__WHAT YOU ARE ASKED TO DO__
Could you set down exactly the lines in the records below between the line holding "The width and height of the screenshot is (503, 448)." and the line holding "Task: Sort the table by the NOM column header", inclusive?

(Stored items)

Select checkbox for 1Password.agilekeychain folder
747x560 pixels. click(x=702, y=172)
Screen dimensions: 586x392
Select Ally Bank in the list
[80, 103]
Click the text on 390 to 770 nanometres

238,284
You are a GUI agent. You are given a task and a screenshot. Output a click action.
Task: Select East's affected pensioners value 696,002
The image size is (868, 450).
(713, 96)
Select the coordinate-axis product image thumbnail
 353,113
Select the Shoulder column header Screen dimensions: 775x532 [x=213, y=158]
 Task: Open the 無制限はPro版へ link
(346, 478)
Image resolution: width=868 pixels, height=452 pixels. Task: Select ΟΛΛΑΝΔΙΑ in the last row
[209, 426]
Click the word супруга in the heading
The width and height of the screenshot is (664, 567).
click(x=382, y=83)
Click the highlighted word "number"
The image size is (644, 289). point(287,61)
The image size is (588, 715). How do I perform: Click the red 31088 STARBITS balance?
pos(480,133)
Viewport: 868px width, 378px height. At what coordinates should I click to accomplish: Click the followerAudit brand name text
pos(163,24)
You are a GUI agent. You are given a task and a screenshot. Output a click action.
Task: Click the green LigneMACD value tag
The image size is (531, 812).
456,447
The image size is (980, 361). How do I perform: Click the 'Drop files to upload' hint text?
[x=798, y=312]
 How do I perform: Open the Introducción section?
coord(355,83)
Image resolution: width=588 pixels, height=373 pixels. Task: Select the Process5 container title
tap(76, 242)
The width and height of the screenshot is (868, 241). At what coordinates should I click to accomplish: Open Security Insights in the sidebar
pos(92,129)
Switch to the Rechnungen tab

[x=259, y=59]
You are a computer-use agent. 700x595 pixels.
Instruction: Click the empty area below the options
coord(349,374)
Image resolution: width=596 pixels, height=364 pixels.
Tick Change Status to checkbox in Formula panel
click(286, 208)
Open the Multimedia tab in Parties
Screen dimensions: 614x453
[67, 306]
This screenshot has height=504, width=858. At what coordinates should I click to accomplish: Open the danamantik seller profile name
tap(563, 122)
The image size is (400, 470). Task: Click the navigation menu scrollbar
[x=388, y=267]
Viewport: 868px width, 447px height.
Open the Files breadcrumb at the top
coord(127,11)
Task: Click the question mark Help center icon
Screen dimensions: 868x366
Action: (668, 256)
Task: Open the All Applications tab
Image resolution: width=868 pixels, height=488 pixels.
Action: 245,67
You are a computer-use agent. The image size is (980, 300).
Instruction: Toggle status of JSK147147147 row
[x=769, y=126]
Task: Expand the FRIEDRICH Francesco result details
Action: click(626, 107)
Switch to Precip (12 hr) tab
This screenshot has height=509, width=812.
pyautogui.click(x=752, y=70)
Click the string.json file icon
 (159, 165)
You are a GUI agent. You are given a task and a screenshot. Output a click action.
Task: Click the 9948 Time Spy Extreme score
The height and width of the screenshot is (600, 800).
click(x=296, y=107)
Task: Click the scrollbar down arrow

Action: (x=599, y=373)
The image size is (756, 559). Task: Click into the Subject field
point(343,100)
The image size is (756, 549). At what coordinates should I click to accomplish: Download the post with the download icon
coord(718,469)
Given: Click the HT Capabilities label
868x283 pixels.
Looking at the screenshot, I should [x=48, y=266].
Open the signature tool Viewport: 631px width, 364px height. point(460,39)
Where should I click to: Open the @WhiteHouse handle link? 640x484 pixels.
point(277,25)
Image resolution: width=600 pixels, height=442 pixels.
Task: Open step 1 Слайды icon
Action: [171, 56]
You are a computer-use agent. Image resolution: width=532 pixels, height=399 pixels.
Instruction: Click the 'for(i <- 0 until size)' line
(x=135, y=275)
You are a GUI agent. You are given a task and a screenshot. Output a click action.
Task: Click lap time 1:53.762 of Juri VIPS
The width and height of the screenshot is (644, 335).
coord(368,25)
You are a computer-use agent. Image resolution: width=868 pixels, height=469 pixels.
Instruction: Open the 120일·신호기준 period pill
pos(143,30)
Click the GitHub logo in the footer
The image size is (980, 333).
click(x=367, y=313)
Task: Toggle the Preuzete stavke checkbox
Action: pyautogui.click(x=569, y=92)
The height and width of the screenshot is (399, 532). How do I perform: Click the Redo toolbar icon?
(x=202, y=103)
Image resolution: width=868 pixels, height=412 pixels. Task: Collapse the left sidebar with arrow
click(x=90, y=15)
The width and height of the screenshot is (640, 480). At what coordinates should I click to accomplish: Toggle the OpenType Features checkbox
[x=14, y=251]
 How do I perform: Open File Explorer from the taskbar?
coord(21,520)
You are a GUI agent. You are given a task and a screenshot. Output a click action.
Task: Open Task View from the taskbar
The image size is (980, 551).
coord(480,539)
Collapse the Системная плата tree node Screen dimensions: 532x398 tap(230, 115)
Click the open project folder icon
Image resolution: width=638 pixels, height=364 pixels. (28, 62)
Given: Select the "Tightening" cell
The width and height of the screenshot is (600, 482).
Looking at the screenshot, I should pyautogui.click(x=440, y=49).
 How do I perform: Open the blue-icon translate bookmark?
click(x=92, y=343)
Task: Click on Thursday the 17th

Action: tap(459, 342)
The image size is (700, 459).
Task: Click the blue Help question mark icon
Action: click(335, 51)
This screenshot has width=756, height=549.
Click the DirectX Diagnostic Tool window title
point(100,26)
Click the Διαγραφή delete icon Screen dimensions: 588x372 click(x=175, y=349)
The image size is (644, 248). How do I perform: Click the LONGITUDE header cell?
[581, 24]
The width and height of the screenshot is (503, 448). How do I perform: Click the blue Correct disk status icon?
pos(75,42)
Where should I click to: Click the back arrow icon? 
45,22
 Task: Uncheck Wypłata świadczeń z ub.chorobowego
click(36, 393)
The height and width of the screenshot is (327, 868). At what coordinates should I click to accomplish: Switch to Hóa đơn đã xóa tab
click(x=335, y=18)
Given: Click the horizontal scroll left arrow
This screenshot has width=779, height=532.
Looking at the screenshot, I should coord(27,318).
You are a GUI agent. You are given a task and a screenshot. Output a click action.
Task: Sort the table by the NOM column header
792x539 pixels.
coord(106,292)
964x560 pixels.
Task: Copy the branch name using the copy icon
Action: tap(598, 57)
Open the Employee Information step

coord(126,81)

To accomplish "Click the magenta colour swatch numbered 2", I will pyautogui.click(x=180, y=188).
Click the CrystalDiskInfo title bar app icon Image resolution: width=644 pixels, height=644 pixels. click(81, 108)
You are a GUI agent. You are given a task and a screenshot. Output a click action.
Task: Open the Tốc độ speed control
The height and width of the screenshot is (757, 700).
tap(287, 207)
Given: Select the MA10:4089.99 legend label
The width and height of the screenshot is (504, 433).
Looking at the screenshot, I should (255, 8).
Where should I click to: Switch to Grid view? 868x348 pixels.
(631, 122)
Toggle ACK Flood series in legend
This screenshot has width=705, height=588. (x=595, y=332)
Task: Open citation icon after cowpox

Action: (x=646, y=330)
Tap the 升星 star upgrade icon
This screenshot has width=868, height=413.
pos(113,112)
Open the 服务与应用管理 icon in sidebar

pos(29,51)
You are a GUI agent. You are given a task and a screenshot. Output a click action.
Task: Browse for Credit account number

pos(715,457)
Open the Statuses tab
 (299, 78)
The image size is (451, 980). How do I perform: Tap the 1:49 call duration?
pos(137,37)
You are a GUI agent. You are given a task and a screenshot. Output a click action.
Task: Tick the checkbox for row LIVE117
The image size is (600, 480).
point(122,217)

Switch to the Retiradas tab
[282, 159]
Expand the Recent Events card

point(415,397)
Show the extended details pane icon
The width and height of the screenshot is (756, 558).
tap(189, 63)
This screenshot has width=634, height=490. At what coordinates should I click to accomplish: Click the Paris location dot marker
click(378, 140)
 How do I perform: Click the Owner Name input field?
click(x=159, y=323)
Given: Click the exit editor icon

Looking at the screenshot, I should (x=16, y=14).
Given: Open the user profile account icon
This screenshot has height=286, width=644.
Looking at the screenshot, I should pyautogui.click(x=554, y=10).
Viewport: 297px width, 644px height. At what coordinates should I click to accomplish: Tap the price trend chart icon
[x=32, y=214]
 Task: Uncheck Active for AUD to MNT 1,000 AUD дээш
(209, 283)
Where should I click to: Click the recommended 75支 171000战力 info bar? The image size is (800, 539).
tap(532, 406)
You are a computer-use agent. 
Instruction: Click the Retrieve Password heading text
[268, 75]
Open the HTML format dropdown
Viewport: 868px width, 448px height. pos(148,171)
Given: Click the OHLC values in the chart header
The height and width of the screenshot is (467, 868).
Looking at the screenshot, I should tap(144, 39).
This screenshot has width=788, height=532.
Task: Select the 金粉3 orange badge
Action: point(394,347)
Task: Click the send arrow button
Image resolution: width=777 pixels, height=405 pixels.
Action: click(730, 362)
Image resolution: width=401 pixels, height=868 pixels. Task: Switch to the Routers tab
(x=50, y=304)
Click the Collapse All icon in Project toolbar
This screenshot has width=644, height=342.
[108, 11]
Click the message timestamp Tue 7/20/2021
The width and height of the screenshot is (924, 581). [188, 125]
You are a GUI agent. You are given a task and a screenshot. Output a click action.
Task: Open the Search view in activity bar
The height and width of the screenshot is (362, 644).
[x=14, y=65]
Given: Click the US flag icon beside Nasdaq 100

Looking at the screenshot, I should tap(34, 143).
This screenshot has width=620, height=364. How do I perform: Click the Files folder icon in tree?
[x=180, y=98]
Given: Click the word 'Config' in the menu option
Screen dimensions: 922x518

__ANSWER__
The width and height of the screenshot is (503, 448). How do I perform: Click the blue Correct disk status icon?
pos(75,42)
Where should I click to: Click the back arrow icon? 
45,22
 Task: Uncheck Wypłata świadczeń z ub.chorobowego
click(36, 393)
The height and width of the screenshot is (327, 868). At what coordinates should I click to accomplish: Switch to Hóa đơn đã xóa tab
click(x=335, y=18)
Given: Click the horizontal scroll left arrow
This screenshot has width=779, height=532.
Looking at the screenshot, I should coord(27,318).
You are a GUI agent. You are given a task and a screenshot. Output a click action.
Task: Sort the table by the NOM column header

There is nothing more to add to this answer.